The Reveille
- Type: Student newspaper
- Editor-in-chief: Jason Willis
- Managing editor: Olivia Tomlinson
- News editor: Courtney Bell
- Opinion editor: Garrett McEntee
- Entertainment Editor: Lexie Ware
- Founded: 1887; 139 years ago
- Headquarters: Baton Rouge, Louisiana, United States
- Website: lsureveille.com

= The Reveille (newspaper) =

Louisiana State University student-run newspaper

The Reveille, formerly the Daily Reveille, has been the student newspaper at Louisiana State University in Baton Rouge, Louisiana since 1887. It prints twice a week on Mondays and Thursdays during the fall and spring semesters, and once a week on Monday in the summer. It publishes online content daily at LSUReveille.com. The Reveille has a weekly circulation of about 6,000 copies.

==History==
The earliest known issue of the Reveille was published at Louisiana State University in 1887, but did not become a permanent part of campus until January 14, 1897, when it began weekly publication; in the 1920s it began publishing twice a week. By the 1930s it was publishing five days a week. In 1934, then-U.S. Senator Huey Pierce Long, Jr. had seven staff members expelled for publishing an anti-Long letter to the editor and refusing to accept faculty censorship. The students, now commonly referred to as the "Reveille Seven," were Carl Corbin, Samuel Montague, Stan Shlosman, Cal Abraham, Jesse Cutrer, L. Rea Godbold, and David McGuire.

The publication became the Daily Reveille in 1938, only to be forced back to twice-a-week status during the Second World War. It resumed daily publication again in 1947 but dropped back to four issues a week in 1951 when the Korean War caused LSU enrollment to slump to just over 5,000 students. The paper returned to five-day-a-week publication in 2002. The Daily Reveille underwent a rebrand in 2017, and now publishes print newspaper editions semi-weekly, with a heightened focus on its digital presence.

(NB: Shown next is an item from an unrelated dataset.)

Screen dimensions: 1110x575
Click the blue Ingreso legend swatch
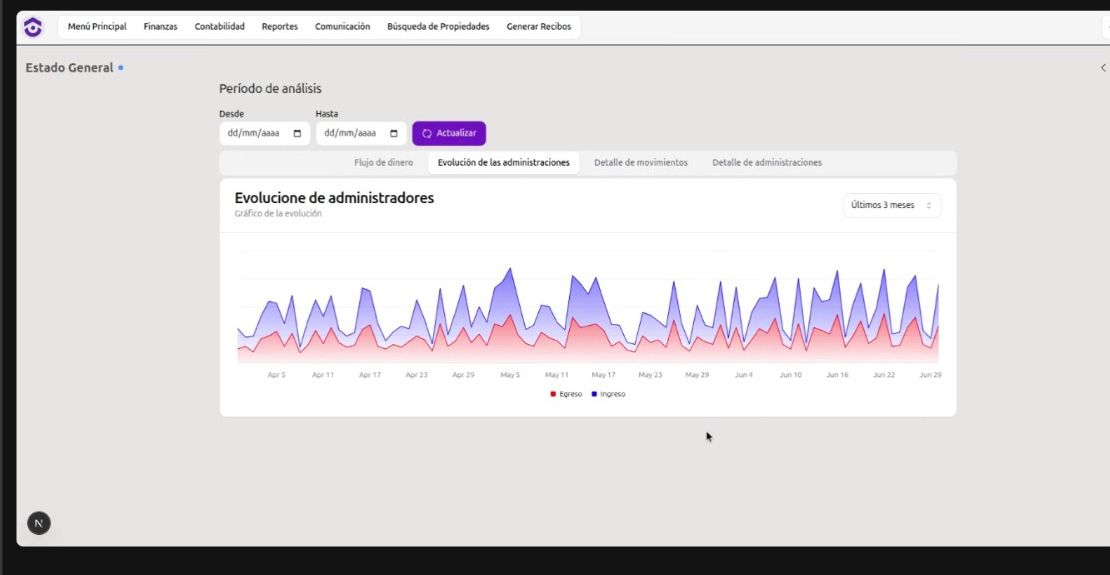(x=594, y=394)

The Reveille boasts prestigious alumni, including E.J. Ourso, for whom LSU's College of Business is named, the political consultant Raymond Strother, political journalist and author John Maginnis, and Robert E. Pierre, a staff writer at The Washington Post. The Daily Reveilles history also includes stories that have had a great impact on LSU's campus, including a series of stories that resulted in the resignation of an LSU chancellor.

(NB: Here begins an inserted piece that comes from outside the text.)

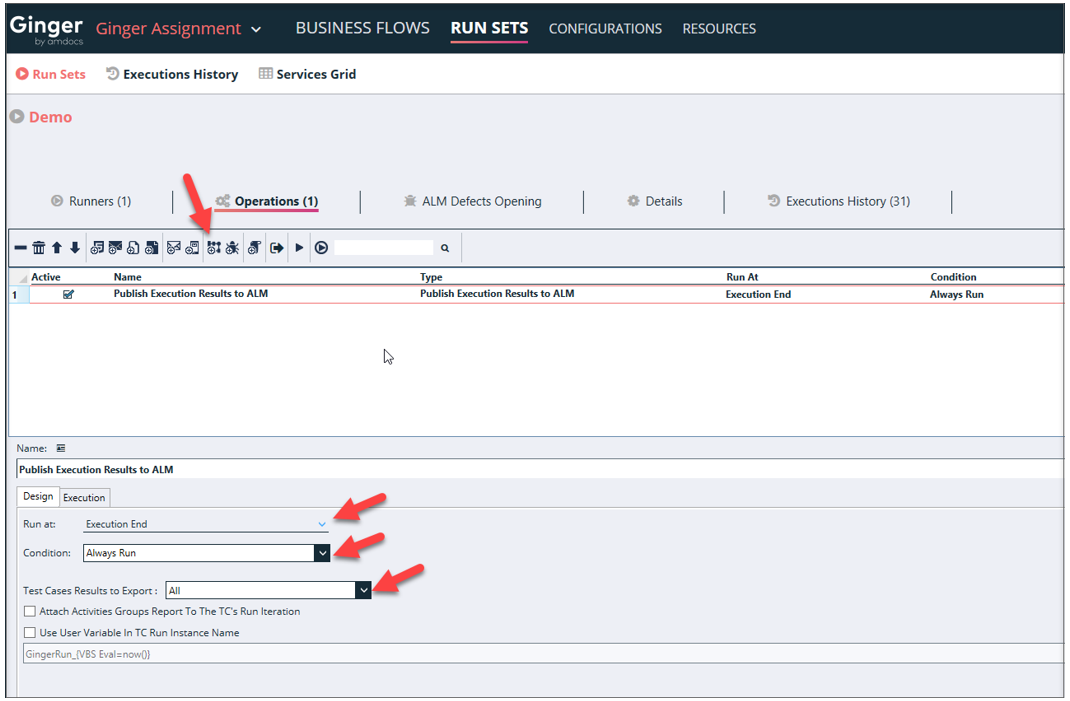Click the bug icon in operations toolbar
This screenshot has width=1070, height=701.
coord(232,248)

In 2003 the publication earned titles such as Best Newspaper on both state and regional levels. Its community-focused efforts earned the paper a 2003 Associated Collegiate Press National Pacemaker Award, the highest award granted to student publications. The Daily Reveille won the Editor & Publisher EPPY Award in 2008 for best college newspaper website. Princeton Review named the Daily Reveille as the tenth-best college newspaper in the nation in its 2010 edition of the "Best 361 Colleges."

In 2015, LSU Libraries began a $100,000 project to create digital scans of the entire archives of the Daily Reveille to make them more accessible and searchable. Instead of scanning from microfilm copies of the paper, LSU intends to scan each issue from print, creating new, higher-quality microfilm copies.

== Printing and distribution ==
The Daily Reveille is printed by Baton Rouge Press in Baton Rouge, Louisiana, and was formerly printed by Signature Offset in Hattiesburg, Mississippi. The paper is delivered to campus every Wednesday morning and is available at 86 locations on campus and in the surrounding area.

Stories, columns and other content from the Daily Reveille also appear at LSUReveille.com, the newspaper's website. Student journalists use the website to update readers on breaking news during holidays and semester breaks when the paper is not being printed, or to get important news to readers as it happens.

== Reveille staff ==
The Daily Reveille, funded by advertising and student fees, employs more than 80 students each semester in jobs ranging from writing and editing to design and illustration. Each semester a board of professors, students, administrators and media professionals selects an editor-in-chief. The editor-in-chief selects a supporting management staff, who in turn hire writers, copy editors, designers, photographers and other staff members. Staff of the Reveille must be full-time students in good standing with the University; many of them major in mass communication.